Prof Alberto Sanz Cobeña
Alberto’s research activity, in addition to being focused on the study and analysis of mitigation strategies for N losses associated with agricultural production under real field conditions, is focused on an exercise of increasing scales, both temporal and spatial. The use of process models, together with the experimental data obtained during my research activity, is allowing estimates of agro-environmental impacts, in the medium and long term, in various agricultural systems and under different management strategies.

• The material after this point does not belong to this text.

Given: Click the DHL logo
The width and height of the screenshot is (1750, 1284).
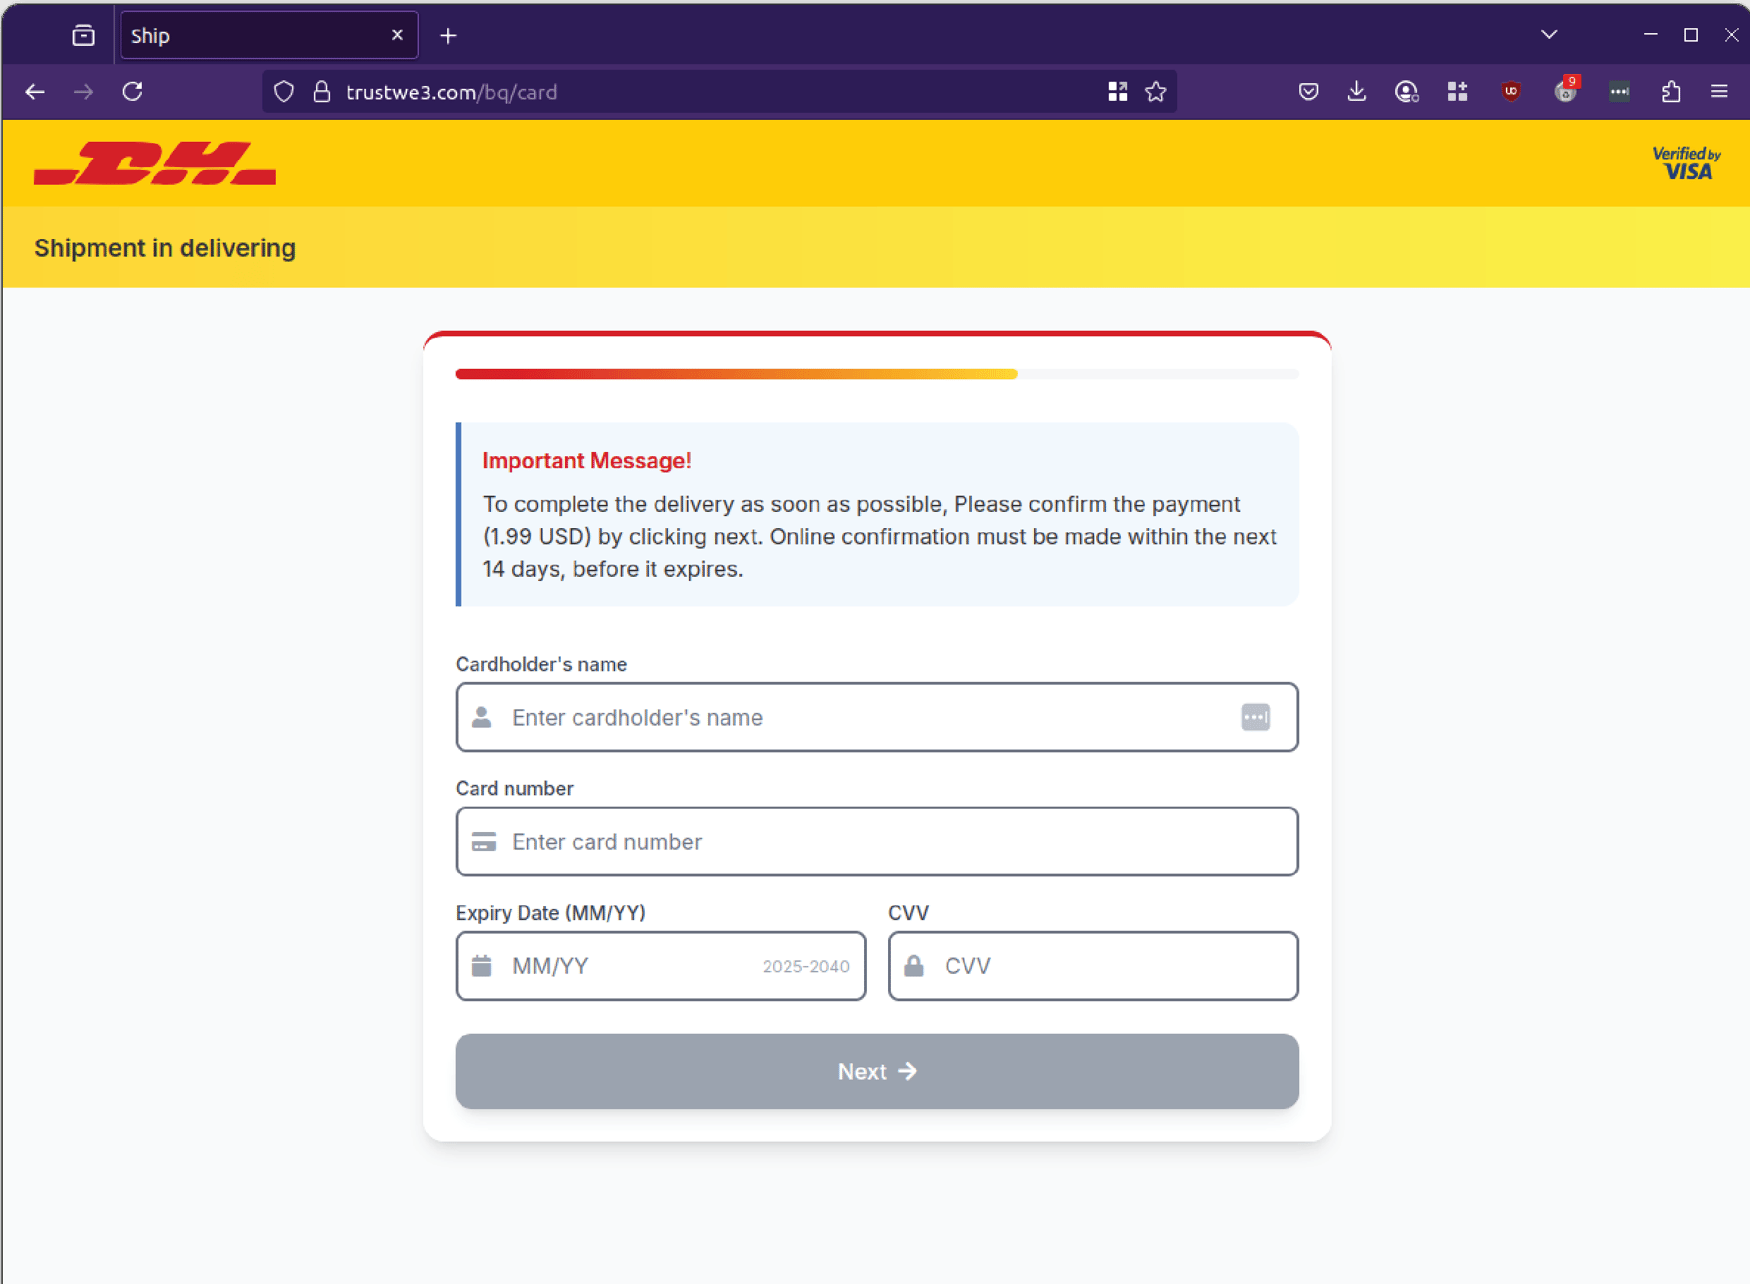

In addition, he has sought a more integrated vision of a complex problem such as GHG emissions in the agri-food system and other nitrogenous compounds and their mitigation. He is especially interested in the impact that changes in habits, both in production and consumption, can produce on the increase in the sustainability of agri-food systems, at different scales.
Since 2009 Alberto has participated in 20 competitive research projects at national and international level. In recent years he has been the Principal Investigator of three competitive projects with the aim of studying and proposing management strategies for agroecosystems that lead to lower agro-environmental impacts.

Prof Dr Ir Wim de Vries
Wim de Vries is a research scientist at Wageningen University and Research in the Netherlands in the field of soil chemistry with special reference to soil acidification, nutrient cycling, greenhouse gas emissions and heavy metal pollution. He is professor at the Environmental Systems Analysis Group of Wageningen University where he holds the chair “Integrated nutrient impact modelling”. His research is currently organized around impacts of the elevated use of nutrients (especially nitrogen and phosphorus) in agriculture on soil and water quality, greenhouse gas emissions, productivity and plant species diversity of terrestrial ecosystems and related input boundaries/critical loads.